Un groupe de trente-sept personnes a passé cinq jours sur un îlot désert des Bahamas, sans eau ni aliments. Il a été découvert par pur hasard, et il a fallu transporter d'urgence à un hôpital du sud de la Floride une femme enceinte en danger de mort et une fillette inconsciente. On n'a plus rien su d'eux ensuite. Le gouvernement nord-américain refuse de donner la moindre information au sujet des enfants enlevés illégalement de notre pays. Sauf exception, il ne mène même pas la moindre enquête sur les faits, pas plus qu'il ne sanctionne les contrebandiers d'immigrants. Il n'intercepte qu'un minimum d'embarcations. Les Etats-Unis s'étaient engagés à décourager les voyages d'émigrants par des voies qui ne seraient pas légales ni sûres. Or, ils ont fait tout le contraire : ils ont multiplié les prérogatives et les privilèges qu'ils concèdent aux termes de la sinistre loi d'ajustement.

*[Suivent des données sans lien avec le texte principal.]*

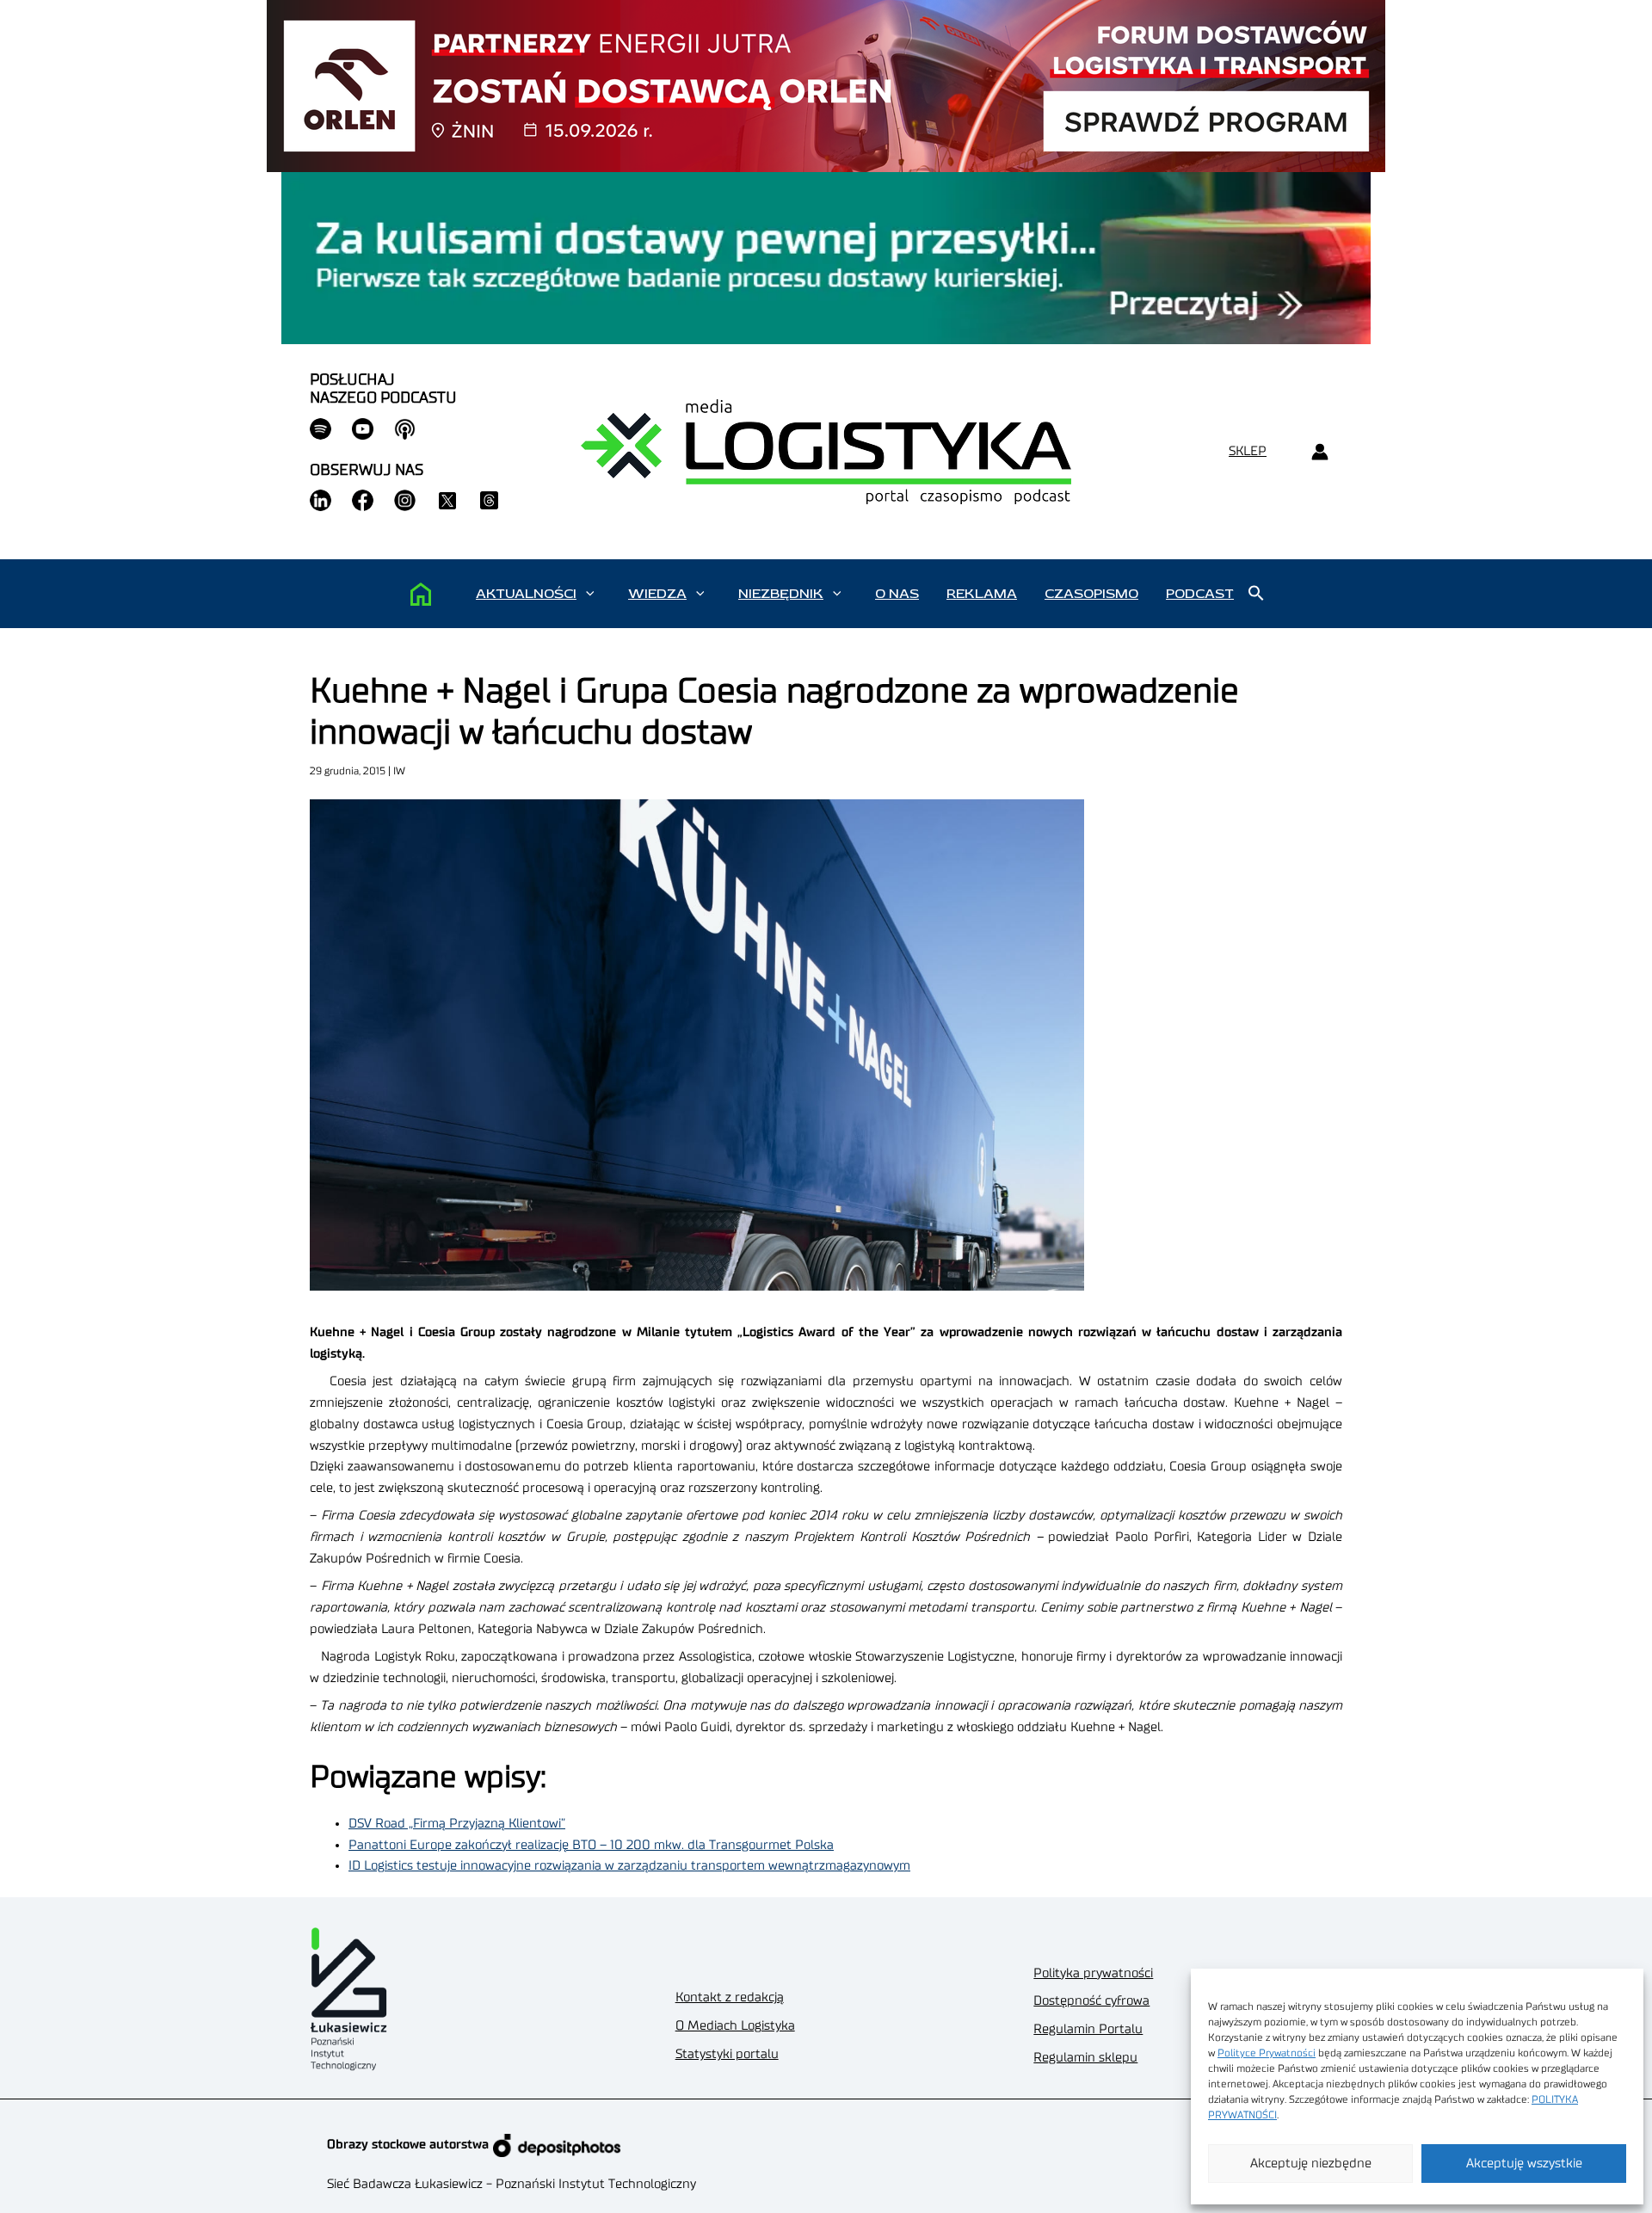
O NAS (897, 593)
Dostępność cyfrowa (1091, 2000)
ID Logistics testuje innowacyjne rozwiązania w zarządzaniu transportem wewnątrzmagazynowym (629, 1865)
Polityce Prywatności (1266, 2053)
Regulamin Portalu (1088, 2029)
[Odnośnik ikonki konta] (1319, 452)
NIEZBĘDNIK (780, 593)
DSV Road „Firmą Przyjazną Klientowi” (456, 1823)
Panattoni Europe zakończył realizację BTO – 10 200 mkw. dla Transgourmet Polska (591, 1845)
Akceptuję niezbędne (1311, 2163)
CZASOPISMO (1091, 593)
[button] (590, 594)
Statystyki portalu (727, 2054)
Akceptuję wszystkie (1524, 2163)
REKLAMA (981, 593)
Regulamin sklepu (1085, 2057)
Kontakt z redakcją (729, 1997)
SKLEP (1248, 451)
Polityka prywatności (1093, 1973)
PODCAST (1200, 593)
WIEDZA (657, 593)
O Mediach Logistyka (735, 2025)
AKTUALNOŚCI (526, 593)
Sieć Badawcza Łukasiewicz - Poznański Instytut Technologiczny (511, 2184)
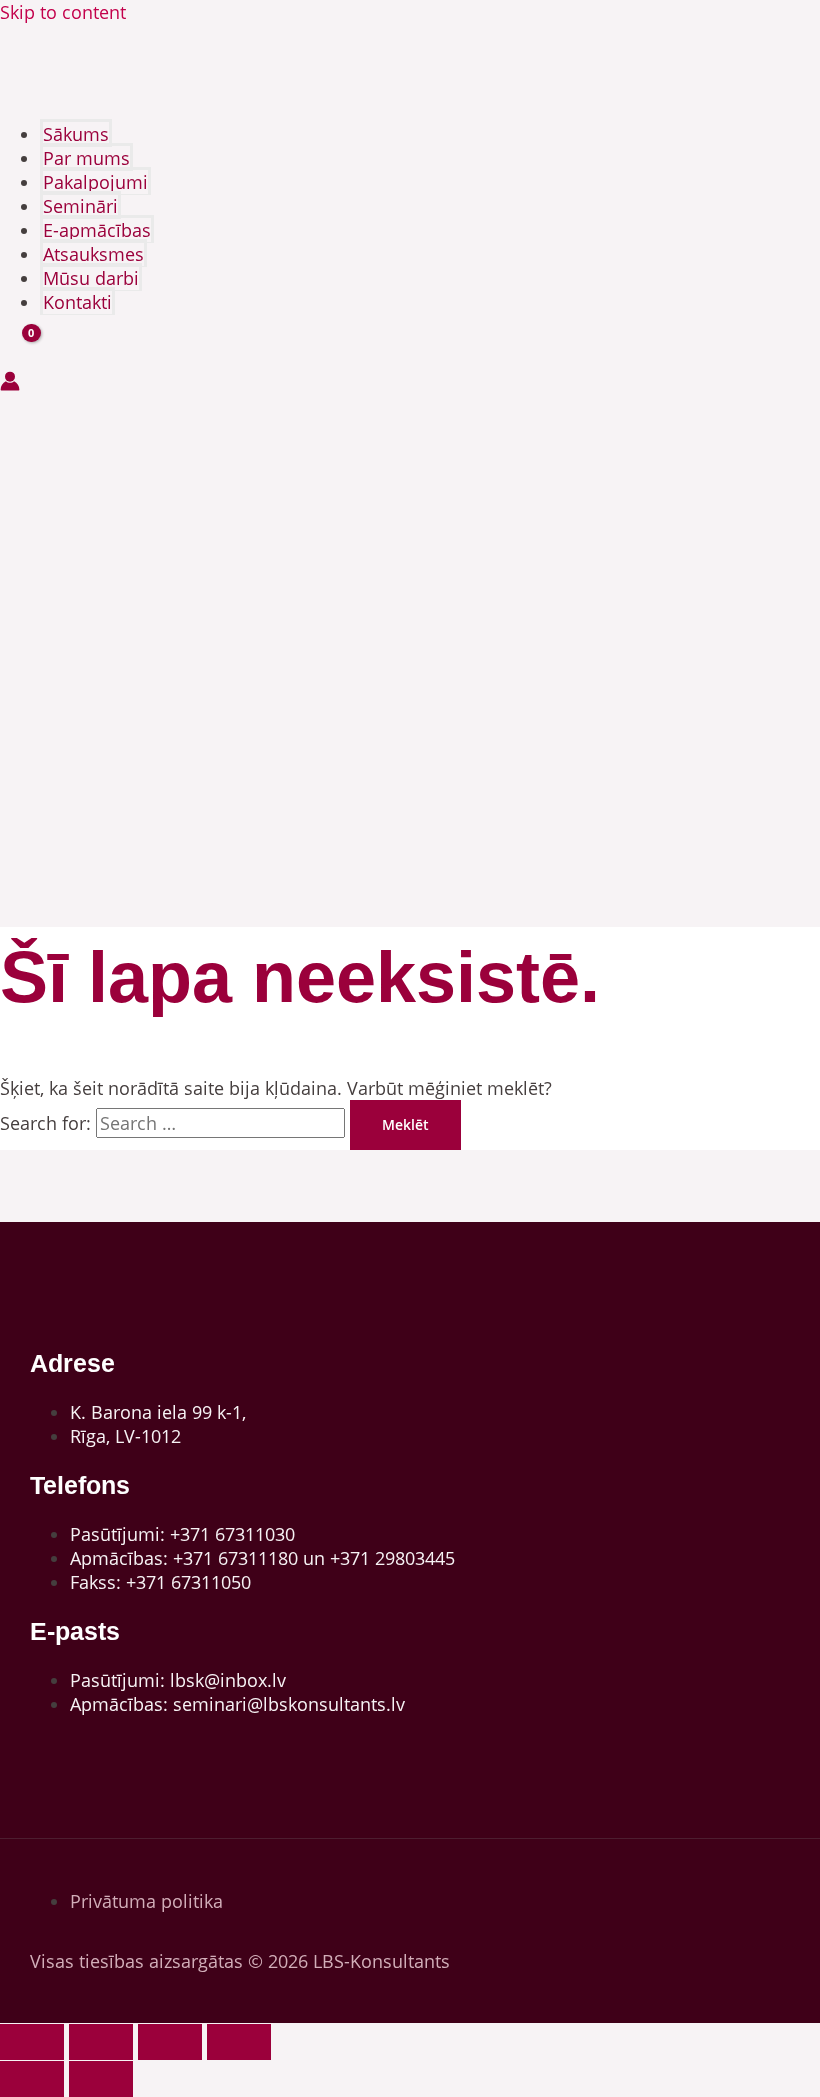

Ces jours-ci, un groupe de personnes a été ramené à Cuba après avoir été intercepté en mer: parmi elles, une mère emmenant sa fillette qui venait d'être opérée à coeur ouvert à peine quelques jours plus tôt. Incroyable ! Ce traitement médical, offert gratuitement à Cuba comme tous les autres services de santé, lui aurait coûté des dizaines de milliers de dollars aux Etats-Unis, à supposer qu'elle ait pu y avoir accès. Voilà à quel niveau d'insanité conduit une politique impitoyable et cruelle! Quarante ans plus tôt, presque quinze mille enfants cubains avaient été envoyés clandestinement aux Etats-Unis, sans leurs parents, dans le cadre d'une des opérations les plus cyniques et les plus infâmes de l'histoire, à partir d'une mensonge éhonté et répugnant au sujet de l'autorité paternelle qui a semé la panique dans de nombreuses familles. Ces enfants ont ensuite vécu des souffrances terribles et une partie d'entre eux n'ont jamais pu revoir leurs parents.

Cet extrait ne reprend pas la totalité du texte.